Blow Job is a silent film directed by Andy Warhol. It depicts the face of an uncredited DeVeren Bookwalter as he apparently receives fellatio from an unseen partner. While shot at 24 frames per second, Warhol specified that it should be projected at 16 frames per second, slowing it down by a third.

Despite the salacious title, the film shows only the expression on the young man's face; the implied sexual act itself is not seen. Whether it is a male or a female performing the act is not stated, and the viewer must assume that fellatio is occurring.  The salaciousness has also been speculated to be entirely in the title with no fellatio actually being performed.

Making
The identity of the person performing the act is disputed. Warhol states in his book Popism: The Warhol Sixties (1980) that five different boys performed the fellatio. In this book, Warhol writes that he originally asked Charles Rydell, the boyfriend of filmmaker Jerome Hill, to star in the film, promising that there would be "five beautiful boys" to perform the act.

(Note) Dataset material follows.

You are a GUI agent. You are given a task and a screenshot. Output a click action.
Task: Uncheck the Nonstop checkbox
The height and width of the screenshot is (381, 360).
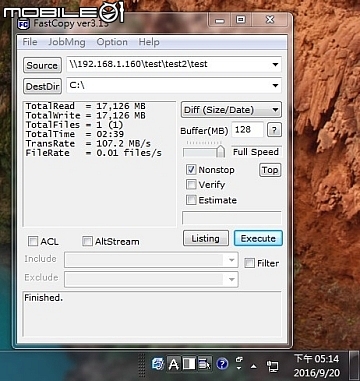[191, 170]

However, when Warhol set up the film shoot at The Factory on a Sunday, Rydell failed to show up. Warhol phoned Rydell at Hill's suite at the Algonquin Hotel and asked where Rydell was. Rydell replied that he thought Warhol was kidding, and had no intention of appearing in such a film. When he declined, Andy used "a good-looking kid that happened to be hanging around the Factory that day", who was later identified as Bookwalter. By that time, the five boys had departed, but Warhol's notoriously poor memory kept the five boys in place for the version given in the much later book POPism.

Commentary
According to Peter Gidal, the film distances the viewer from the experience it purportedly depicts, "Sometimes the young actor looks bored, sometimes as if he is thinking, sometimes as if he is aware of the camera, sometimes as if he is not." Douglas Crimp states that after a few minutes, "it becomes clear that we will see nothing more than the repetition, with slight variations, of what we've already seen". This frees the mind to look in a different way. Likewise, the sexual act has the effect of distracting the actor from the presence of the camera, creating a unique kind of unself-consciousness. The film becomes "a lesson in how to produce a really beautiful portrait without saying 'cheese'!"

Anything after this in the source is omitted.